Extra points if Google were to sweep in and buy OpenAI. I think Sundar is probably too sleepy to manage it, but this would be a coup of epic proportions. They could replace their own lackluster GenAI efforts, lock out Microsoft and Bing from ChatGPT (or if contractually unable to, enshittify the product until nobody cares), and ensure their continued AI dominance. The time to do it is now, when the OpenAI board is down to 4 people, the current leader of whom has prior Google ties, and their interest is to play with AI as an academic curiosity, which a fat warchest would accomplish. Plus if the current board wants to slow down AI progress, one sure way to accomplish that would be to sell it to Google.
Microsoft I don't think they need it:
Assuming they have the whole 90B USD to spend: it doesn't really make sense;
they have full access to the source-code of OpenAI and datasets (because the whole training and runtime runs on their servers already).

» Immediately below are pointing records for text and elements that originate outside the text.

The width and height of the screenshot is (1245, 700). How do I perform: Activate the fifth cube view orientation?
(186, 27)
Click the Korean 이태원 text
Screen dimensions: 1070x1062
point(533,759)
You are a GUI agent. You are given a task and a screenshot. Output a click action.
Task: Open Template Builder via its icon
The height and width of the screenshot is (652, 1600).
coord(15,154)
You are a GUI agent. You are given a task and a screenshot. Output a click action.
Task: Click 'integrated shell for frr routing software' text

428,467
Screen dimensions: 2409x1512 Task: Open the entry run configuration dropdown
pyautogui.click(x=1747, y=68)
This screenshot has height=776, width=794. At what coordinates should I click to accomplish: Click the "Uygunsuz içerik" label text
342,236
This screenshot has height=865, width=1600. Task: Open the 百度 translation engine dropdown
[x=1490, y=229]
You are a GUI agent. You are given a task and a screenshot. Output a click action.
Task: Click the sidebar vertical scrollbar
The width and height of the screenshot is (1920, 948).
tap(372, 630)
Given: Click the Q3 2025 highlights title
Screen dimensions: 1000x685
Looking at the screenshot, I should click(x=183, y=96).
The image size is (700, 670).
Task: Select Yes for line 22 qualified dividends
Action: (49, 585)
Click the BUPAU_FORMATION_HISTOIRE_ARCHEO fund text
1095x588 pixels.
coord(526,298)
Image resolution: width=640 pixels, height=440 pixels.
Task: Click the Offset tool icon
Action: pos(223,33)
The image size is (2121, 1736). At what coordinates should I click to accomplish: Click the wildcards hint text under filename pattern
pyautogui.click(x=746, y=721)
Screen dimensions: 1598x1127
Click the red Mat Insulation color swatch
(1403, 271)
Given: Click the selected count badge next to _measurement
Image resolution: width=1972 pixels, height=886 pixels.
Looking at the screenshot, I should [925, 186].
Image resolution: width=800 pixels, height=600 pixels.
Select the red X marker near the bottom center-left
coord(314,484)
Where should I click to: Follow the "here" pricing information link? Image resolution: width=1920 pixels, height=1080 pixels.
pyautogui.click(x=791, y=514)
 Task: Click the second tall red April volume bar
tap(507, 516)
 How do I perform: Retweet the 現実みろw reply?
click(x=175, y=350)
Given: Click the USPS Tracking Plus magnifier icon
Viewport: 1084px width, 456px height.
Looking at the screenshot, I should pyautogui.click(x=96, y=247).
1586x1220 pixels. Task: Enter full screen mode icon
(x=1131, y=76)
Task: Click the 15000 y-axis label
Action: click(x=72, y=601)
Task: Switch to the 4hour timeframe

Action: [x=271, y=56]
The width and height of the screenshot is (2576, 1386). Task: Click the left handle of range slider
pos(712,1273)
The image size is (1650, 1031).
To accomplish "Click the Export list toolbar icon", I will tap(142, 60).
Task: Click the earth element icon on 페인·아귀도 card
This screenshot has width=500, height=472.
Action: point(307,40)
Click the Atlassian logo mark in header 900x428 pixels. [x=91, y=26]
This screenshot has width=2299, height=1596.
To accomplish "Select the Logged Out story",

They could poach employees and make them better offers, and get away with a much more efficient cost-basis, + increase employee retention (whereas OpenAI employees may just become so rich after a buy-out that they could be tempted to leave).
They can replicate the tech internally without any doubt and without OpenAI.
Google is in deep trouble for now, perhaps they will recover with Gemini. In theory they could buy OpenAI but it seems out-of-character for them. They have strong internal political conflicts within Google, and technically it would be a nightmare to merge the infrastructure+code within their /google3 codebase and other Google-only dependencies soup.
Would they be also able to keep up with development?
Probably. If the people running it and the shareholders were committed to keeping up and spending money to do so.
Sure, Microsoft has physical access to the source code and model weights because it's trained on their servers. That doesn't mean they can just take it. If you've ever worked at a big cloud provider or enterprise software system, you'll know that there's a big legal firewall around customer data that is stored within the company's systems, and you can't look at it or touch it without the customer's consent, and even then only for specific business purposes.
Same goes for the board. Legally, the non-profit board is in charge of the for-profit OpenAI entity, and Microsoft does not get a vote. If they want the board gone but the board does not want to step down, too bad. They have the option of poaching all the talent and trying to re-create the models - but they have to do this employee-by-employee, they can't take any confidential OpenAI data or code, etc. Microsoft may have OpenAI by the balls economically, but OpenAI has Microsoft by the balls legally.
A buyout solves both of these problems. It's an exchange of economic value (which Microsoft has in spades) for legal control (which the OpenAI board currently has). Straightens out all the misaligned incentives and lets both parties get what they really want, which is the point of transactions in the first place.
No they don’t. Both Bard and Llama are far behind GPT-4, and GPT-4 finished training in August 2022.
I also personally loathe Microsoft, but even I will concede that they probably have the technical wherewithal to follow known trajectories, the cat is out of the bag with AI now.
https://chat.openai.com/share/3dd98da4-13a5-4485-a916-60482a...
Feel however you will about it, but people have been rattling this pan for decades now. Google's bottom line will exist until someone finds a better way to extract marginal revenue than advertising.
I bet Google has already spent an order of magnitude more money on GPT-4 rival development than OpenAI spent on GPT-4.
I despise both of these companies, but Google's advantage here is so blatantly obvious that I struggle to see how you can even defend OpenAI like this.
Exactly. Google has so much more resources, tries so hard to compete (it's literally life or death for them), and yet it's still so far behind. It's strange that you don't see that - if you haven't tried comparing Bard's output to GPT-4 for the same questions - try it, it will become obvious.
It's quite possible their rumored Gemini model might finally catch up with GPT-4 at some point in the future - probably around the time GPT-5 is released.
From an indexing/crawling POV, the content generated by LLMs might (and IMO will) permanently defeat spam filters, which would in turn cause Google (and everyone else) to permanently lose the war against spam SEO. That might be an existential threat to the value of the web in general, even as an input (for training and for web search) for LLMs.
LLMs might already be good enough to degrade the benefit of freedom of speech via signal-to-noise ratio (even if you think LLMs are "just convincing BS generators"), so I'm glad the propaganda potential is one of the things the red team were working on before the initial release.
Soon (1-2 years) LLMs will be good enough to improve the general SNR of the web. In fact I think GPT-4 might already be.